— START OF Extracted entries —

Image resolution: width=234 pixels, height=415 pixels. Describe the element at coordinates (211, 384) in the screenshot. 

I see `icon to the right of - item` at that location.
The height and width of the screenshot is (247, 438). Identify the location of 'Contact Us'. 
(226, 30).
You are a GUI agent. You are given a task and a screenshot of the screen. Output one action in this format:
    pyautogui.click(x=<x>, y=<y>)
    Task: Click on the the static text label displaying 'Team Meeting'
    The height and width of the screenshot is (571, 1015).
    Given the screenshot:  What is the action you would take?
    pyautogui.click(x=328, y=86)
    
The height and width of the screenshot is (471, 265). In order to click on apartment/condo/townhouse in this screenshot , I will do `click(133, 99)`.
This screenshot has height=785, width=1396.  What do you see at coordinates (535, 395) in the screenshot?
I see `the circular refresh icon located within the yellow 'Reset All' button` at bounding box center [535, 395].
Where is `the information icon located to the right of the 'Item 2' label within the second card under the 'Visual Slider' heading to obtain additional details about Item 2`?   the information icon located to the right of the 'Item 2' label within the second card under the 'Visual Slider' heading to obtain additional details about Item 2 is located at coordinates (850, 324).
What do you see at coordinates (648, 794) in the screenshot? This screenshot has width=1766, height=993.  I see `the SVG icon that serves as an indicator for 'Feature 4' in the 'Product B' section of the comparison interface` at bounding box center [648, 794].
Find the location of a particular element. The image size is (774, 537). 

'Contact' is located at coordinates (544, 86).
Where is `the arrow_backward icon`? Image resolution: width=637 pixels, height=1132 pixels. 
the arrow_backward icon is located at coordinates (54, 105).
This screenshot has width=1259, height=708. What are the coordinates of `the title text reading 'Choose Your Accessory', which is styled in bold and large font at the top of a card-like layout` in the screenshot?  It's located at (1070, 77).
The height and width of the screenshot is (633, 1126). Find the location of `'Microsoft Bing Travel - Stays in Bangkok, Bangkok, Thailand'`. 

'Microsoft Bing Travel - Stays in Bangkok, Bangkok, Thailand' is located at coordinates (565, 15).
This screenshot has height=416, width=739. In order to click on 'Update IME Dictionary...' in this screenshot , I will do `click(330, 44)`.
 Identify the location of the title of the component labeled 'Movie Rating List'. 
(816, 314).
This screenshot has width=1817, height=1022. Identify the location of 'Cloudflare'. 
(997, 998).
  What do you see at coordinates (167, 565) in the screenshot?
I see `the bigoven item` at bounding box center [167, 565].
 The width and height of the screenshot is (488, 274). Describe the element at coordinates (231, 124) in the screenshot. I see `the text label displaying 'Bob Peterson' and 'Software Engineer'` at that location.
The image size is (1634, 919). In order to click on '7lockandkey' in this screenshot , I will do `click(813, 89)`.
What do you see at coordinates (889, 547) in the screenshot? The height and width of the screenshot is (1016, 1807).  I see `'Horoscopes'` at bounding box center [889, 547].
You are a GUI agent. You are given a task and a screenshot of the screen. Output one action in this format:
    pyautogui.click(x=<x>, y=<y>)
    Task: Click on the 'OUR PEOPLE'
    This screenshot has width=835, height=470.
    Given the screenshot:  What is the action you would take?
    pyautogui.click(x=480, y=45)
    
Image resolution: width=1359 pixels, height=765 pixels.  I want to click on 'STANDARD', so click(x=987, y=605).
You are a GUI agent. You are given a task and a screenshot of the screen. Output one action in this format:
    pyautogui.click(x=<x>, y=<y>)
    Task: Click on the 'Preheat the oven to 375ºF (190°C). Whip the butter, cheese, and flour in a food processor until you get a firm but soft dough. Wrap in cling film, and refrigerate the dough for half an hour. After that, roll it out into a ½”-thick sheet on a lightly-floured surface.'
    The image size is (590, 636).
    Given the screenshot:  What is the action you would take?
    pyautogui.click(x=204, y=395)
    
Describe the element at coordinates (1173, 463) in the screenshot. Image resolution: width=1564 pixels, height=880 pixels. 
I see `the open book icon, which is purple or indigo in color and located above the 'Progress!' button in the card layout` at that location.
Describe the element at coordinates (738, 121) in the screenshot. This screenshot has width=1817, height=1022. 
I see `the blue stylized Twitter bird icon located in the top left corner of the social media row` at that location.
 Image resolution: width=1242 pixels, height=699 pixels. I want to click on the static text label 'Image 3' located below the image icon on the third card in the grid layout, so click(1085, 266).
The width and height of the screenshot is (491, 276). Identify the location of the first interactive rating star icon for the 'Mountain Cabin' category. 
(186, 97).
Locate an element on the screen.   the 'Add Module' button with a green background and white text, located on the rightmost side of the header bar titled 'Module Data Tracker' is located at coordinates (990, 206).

— END OF Extracted entries —

◆ **What you need to do**
Copy out the rows from the line with "This screenshot has height=416, width=739." to the line with "(997, 998).", including both of those lines.

◆ **Task result**
This screenshot has height=416, width=739. In order to click on 'Update IME Dictionary...' in this screenshot , I will do `click(330, 44)`.
 Identify the location of the title of the component labeled 'Movie Rating List'. 
(816, 314).
This screenshot has width=1817, height=1022. Identify the location of 'Cloudflare'. 
(997, 998).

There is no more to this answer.